Dylan Halpern
Dylan Halpern is the Principal Software Engineer for the US Covid Atlas at the Center. Utilizing methods of geospatial data analytics, visualization, and web development, he works in domains of public health, urban experience and activity, and transit. He holds a Master in City Planning from MIT.
Sessions
In-browser analytics have grown in popularity as personal computers and mobile devices have increased capabilities in CPU and GPU performance to handle and represent geospatial data. Efficient data transfer formats, in-memory analytics, and cheap static or serverless web infrastructures set the groundwork for robust client-side data handling, parsing, and visualization. Additionally, the ongoing development of WebAssembly libraries, a web technology to wrap and translate existing modules from C, Go, Rust, Python, Java, etc. into a JavaScript virtual machine with near-native performance, opens the door to integrate existing work into new web applications.

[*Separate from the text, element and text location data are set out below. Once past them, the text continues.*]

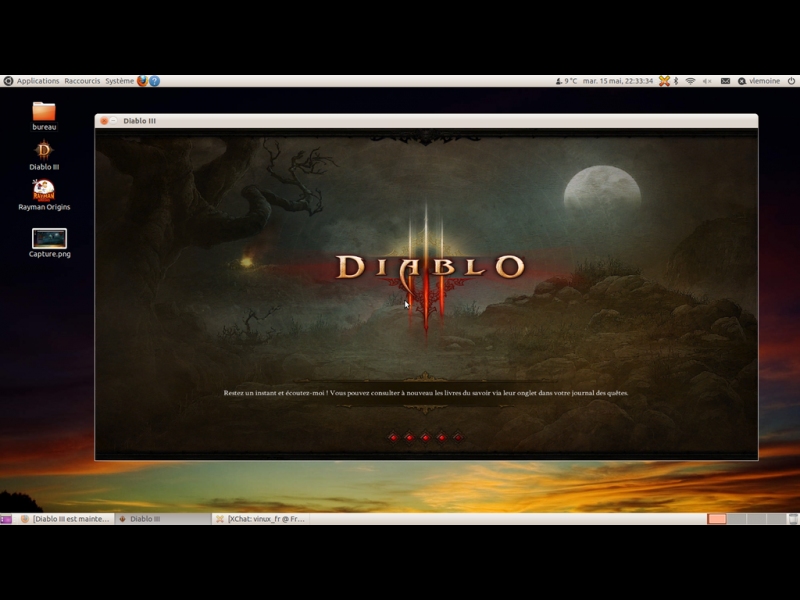Image resolution: width=800 pixels, height=600 pixels.
Task: Open the Système menu
Action: point(119,81)
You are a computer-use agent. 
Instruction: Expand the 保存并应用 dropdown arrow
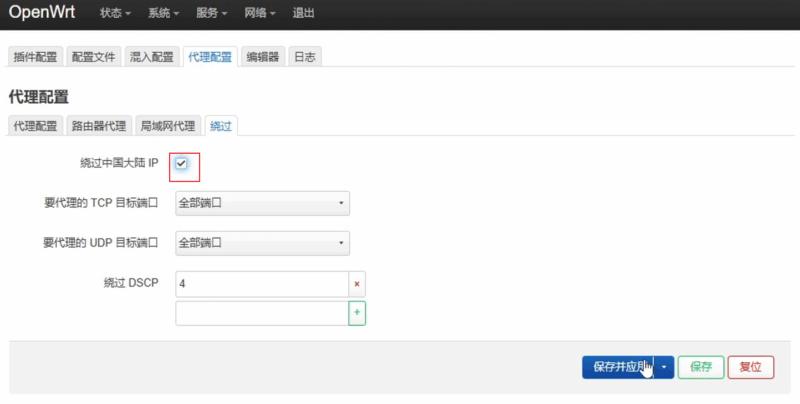[665, 367]
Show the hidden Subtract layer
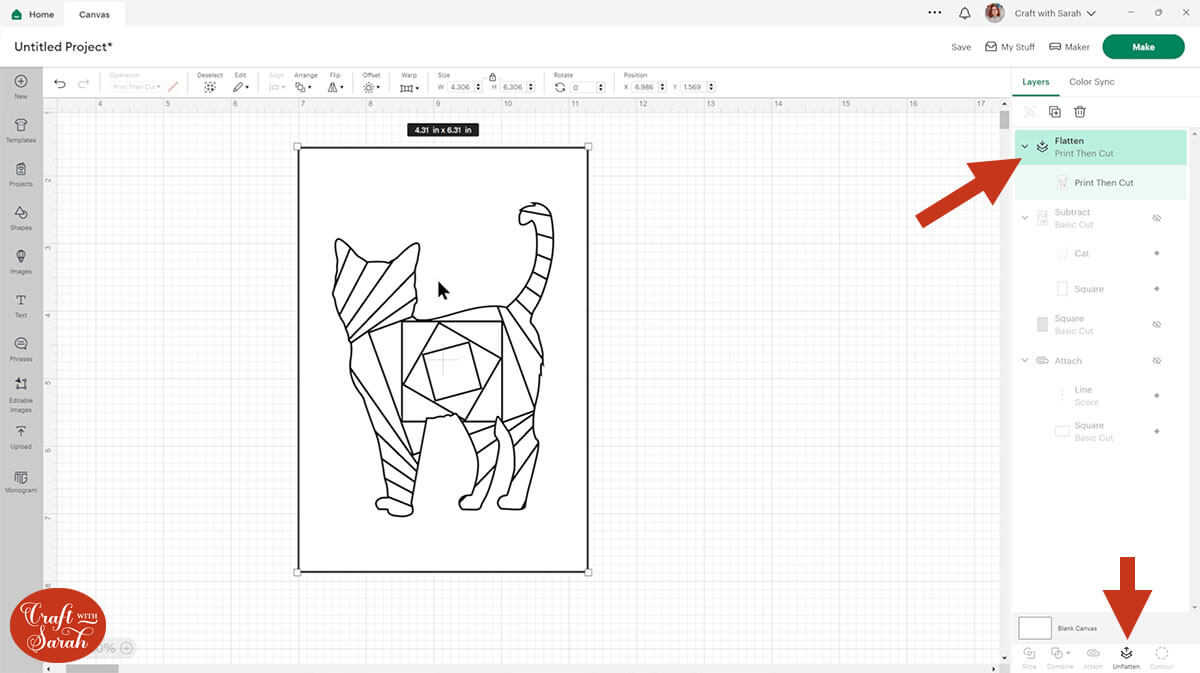Screen dimensions: 1200x673 tap(1156, 218)
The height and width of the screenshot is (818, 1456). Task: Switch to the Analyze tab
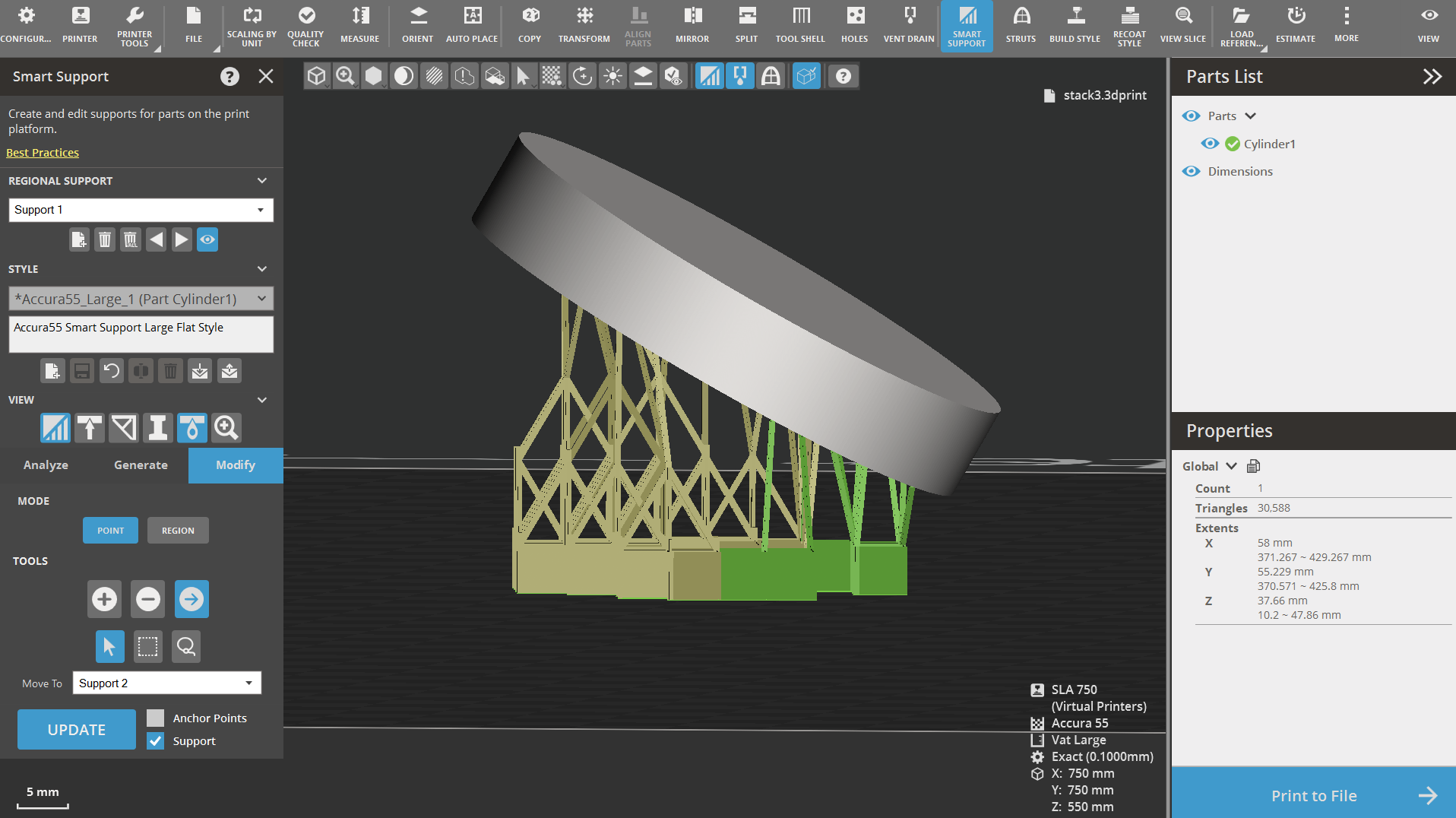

In response to the COVID-19 pandemic, a research coalition led by the Center for Spatial Data Science at UChicago developed a first-of-its-kind dashboard that enables client-side analytics to perform spatial autocorrelation methods (LISA / Local Moran’s I) and binning algorithms including jenks natural breaks and hinge breaks directly in the client-side environment. The advances open up new possibilities for inexpensively hosted geospatial web applications with more robust analytic capacities than previously possible, all while utilizing free or low-cost web hosting services. Additionally, new visualization methods utilizing powerful WebGL-based geospatial libraries (Deck.gl, Kepler.gl) allow for more complex on-the-fly visualizations such as point-grid layers and dot density maps with robust filtering options.
This talk outlines the infrastructure used in the US Covid Atlas project and the capacities of jsgeoda (Xun Li, CSDS) to perform a variety of clustering and binning algorithms in the browser. Code demonstrations for main thread and worker implementations will be presented, along with a series of template Github repositories available for use licensed under GPL. By the end of this talk, viewers will be able to understand and replicate the US Covid Atlas’s web infrastructure, implement a simple jsgeoda instance for spatial clustering, and build from open source templates for their own geospatial analytics web application that does not require backend services.